# CONSIGNE
Dans le texte fourni, relevez toutes les identités attribuées à Morel dans la phrase qui commence par « Morel ne pouvait être qu’un ».

Dans la tourmente du "phénomène Morel"
Alors que l’humanité ne s’est jamais aussi bien portée, d’aucuns s’étonneront du succès phénoménal de l’écologie, de son omniprésence dans les discours des gouvernants et de l’ensemble des partis politiques occidentaux. A ceux-là, on ne saurait trop conseiller de lire les aventures de Morel l’homme en rupture avec la race humaine, l'homme qui voulait véritablement « changer d’espèce ».
Morel est le héros des racines du ciel de Romain Gary (prix Goncourt 1956). Cet idéaliste s’était donné pour mission de sauver la nature « à commencer par ses plus grands enfants » : les éléphants. Morel « défendait une marge où ce qui n’avait ni rendement utilitaire ni efficacité tangible, mais demeurait dans l’âme humaine comme un besoin impérissable ». Le misanthrope fit de la savane africaine son maquis. Il était devenu insaisissable, surgissant de nulle part pour neutraliser les chasseurs d’éléphants. Sa notoriété grandit à force de coups retentissants. La presse relatait ses exploits et le public occidental finit par s’amouracher de cet homme ordinaire, créant ainsi « le mythe des éléphants ».
En dehors du « grand public », personne ne prenait au sérieux cette histoire de pachiderme. Morel ne pouvait être qu’un « fou », un agitateur politique à la « solde des soviétiques », un agent français chargé de dissimuler « les réalités coloniales », l’initiateur d’un « nouveau mouvement totalitaire ». Son combat, Morel ne le menait pas seul : il s’était lié à des aventuriers vivant d’expédients et à des nationalistes africains. Mais, ceux-ci n’étaient que des alliés de circonstances poursuivant leurs propres intérêts. À ses côtés, seule une belle allemande égarée croyait à la sincérité de son combat ; elle avait enfin trouvé une raison de vivre…
Comme le héros de Gary, les apôtres de l'écologie, fascinés par la beauté de la nature, rencontrèrent dès le début la méfiance et les moqueries des ruraux et des acteurs de la société industrielle, subirent les foudres de certains intellectuels les accusant de nourrir un projet antihumaniste. Aussi ont-ils suscité l’indifférence des plus pauvres et des autorités qui les représentaient, cette même indifférence que regrettait Morel : celle « des hommes noirs » qui n'avaient aucun scrupule à abattre les éléphants pour leur viande et qui trouvaient les cheminées d’usines « mille fois plus belles » que « le cou des girafes ».

# EXTRAIT DE DONNÉES
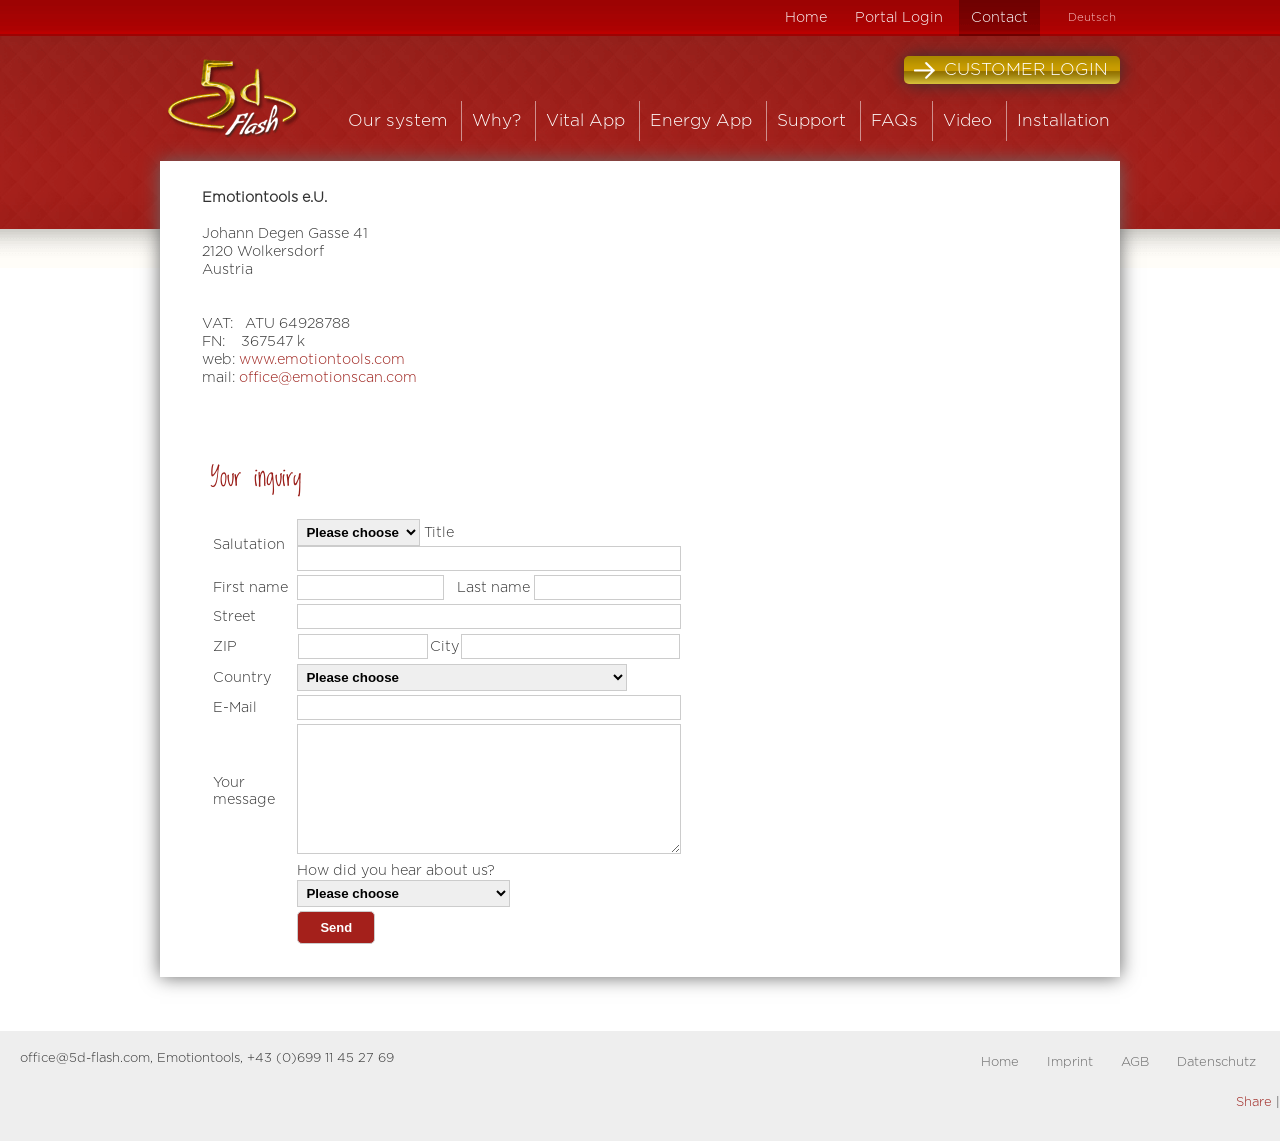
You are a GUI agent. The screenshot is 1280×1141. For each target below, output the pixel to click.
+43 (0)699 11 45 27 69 (320, 1058)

# CORRIGÉ
- un « fou »
- un agitateur politique à la « solde des soviétiques »
- un agent français chargé de dissimuler « les réalités coloniales »
- l’initiateur d’un « nouveau mouvement totalitaire »